High-temperature superconductors, exemplified by materials like Bi-2223, have long grappled with limitations such as low critical current density and inadequate magnetic flux pinning.

Variation of the critical current density of Bi-2223 (a bismuth strontium calcium copper oxide) with graphene addition. (Top) Schematic diagram demonstrating the parallel alignment of the BSCCO grain to its ab-plane. (Bottom) The table highlights that the Bi-2223 high-temperature superconductor sample with 1.0 weight percent graphene exhibits the highest critical current density (Jc). Image Credit: Muralidhar Miryala from SIT, Japan

Additionally, their intricate synthesis process has posed challenges to their advancement. In a recent study, an international team of researchers has demonstrated that by introducing graphene nanoparticles into bulk Bi-2223 using the co-precipitation method, it is possible to augment the critical current density.

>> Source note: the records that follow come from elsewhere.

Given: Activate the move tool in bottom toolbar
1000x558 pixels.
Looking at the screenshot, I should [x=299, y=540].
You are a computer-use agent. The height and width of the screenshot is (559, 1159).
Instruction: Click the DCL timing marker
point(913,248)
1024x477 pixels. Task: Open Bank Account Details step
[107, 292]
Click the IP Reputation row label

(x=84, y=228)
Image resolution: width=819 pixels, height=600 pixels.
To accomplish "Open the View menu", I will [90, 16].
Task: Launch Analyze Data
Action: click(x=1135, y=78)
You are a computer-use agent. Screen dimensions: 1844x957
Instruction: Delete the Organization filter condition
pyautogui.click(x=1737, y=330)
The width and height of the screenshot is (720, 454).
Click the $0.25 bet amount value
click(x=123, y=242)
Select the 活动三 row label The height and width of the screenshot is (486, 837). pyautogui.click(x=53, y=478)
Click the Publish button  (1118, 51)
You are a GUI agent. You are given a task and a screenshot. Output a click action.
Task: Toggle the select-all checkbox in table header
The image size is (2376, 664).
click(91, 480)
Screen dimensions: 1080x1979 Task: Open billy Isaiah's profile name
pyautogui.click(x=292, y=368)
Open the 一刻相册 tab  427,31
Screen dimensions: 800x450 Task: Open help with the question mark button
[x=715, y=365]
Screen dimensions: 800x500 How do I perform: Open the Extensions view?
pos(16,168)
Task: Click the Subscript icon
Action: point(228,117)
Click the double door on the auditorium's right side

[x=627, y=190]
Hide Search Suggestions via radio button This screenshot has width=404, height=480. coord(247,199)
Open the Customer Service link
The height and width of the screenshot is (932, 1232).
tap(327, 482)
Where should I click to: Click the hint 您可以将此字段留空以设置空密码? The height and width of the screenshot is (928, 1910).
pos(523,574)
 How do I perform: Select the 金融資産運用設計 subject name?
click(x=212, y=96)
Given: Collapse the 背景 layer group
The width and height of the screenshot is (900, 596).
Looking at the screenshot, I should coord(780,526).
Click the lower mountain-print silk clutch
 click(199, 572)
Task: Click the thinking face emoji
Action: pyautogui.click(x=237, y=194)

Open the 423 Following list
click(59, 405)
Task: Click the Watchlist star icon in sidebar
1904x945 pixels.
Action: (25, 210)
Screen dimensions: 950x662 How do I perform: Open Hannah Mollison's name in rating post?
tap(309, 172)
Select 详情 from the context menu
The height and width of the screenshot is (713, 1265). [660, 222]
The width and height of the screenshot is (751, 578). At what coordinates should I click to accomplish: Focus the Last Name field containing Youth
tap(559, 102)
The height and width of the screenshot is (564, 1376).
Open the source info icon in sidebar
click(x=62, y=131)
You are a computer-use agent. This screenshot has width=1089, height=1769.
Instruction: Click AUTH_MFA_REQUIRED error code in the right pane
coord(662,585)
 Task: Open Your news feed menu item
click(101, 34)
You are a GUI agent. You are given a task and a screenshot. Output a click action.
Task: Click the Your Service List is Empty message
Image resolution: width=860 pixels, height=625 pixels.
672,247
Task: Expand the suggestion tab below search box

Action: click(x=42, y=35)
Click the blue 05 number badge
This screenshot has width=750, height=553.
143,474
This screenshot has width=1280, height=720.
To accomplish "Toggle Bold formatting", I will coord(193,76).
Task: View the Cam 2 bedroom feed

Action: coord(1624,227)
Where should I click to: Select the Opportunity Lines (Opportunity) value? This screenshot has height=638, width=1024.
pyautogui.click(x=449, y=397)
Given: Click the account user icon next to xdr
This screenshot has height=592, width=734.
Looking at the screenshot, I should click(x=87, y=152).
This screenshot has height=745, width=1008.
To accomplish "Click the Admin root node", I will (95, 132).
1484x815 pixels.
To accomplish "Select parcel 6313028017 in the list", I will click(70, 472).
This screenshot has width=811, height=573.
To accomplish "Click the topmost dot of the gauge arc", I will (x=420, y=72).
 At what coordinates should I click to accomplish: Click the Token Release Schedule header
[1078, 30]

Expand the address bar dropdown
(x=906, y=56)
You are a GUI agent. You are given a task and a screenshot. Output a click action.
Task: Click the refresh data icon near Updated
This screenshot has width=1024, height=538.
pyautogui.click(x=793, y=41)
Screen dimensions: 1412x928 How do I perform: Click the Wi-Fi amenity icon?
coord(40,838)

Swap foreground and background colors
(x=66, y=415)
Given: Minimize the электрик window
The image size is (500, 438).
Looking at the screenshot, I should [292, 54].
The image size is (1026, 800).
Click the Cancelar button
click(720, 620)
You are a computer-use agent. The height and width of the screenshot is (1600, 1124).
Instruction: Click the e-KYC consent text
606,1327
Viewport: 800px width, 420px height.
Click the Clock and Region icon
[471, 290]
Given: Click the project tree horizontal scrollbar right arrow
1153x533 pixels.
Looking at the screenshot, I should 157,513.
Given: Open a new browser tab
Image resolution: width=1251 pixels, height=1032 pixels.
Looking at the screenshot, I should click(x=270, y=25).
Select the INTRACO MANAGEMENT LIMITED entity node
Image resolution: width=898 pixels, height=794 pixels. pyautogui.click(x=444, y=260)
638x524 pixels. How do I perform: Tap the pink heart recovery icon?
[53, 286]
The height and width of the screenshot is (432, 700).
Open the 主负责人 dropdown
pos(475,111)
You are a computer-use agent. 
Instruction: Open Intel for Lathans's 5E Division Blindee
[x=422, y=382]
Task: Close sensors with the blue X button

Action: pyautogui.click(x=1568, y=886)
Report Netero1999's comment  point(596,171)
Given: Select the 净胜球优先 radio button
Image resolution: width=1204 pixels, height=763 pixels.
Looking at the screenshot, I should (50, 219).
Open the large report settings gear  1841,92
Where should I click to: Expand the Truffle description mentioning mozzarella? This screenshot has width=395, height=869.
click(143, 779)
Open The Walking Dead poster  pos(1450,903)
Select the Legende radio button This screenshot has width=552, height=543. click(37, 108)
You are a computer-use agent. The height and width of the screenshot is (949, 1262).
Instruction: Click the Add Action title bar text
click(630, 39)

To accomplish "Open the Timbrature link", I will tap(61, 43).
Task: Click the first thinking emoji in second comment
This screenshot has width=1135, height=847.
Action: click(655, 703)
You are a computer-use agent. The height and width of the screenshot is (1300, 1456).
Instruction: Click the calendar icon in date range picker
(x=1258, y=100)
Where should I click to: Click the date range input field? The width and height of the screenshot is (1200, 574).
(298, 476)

This breakthrough opens up new avenues for future research and development in the field of Bi-2223 superconductors.

Superconductors are substances that exhibit zero electrical resistance when cooled below a specific critical temperature. Generally, superconductors possess a very low critical temperature, often close to absolute zero. However, there exists a category of superconductors referred to as high-temperature superconductors (HTS) that have a critical temperature exceeding 77 K, which is the boiling point of liquid nitrogen.

HTS materials have found extensive applications in various industries for the creation of superconducting devices due to their ability to operate at relatively higher temperatures compared to conventional superconductors.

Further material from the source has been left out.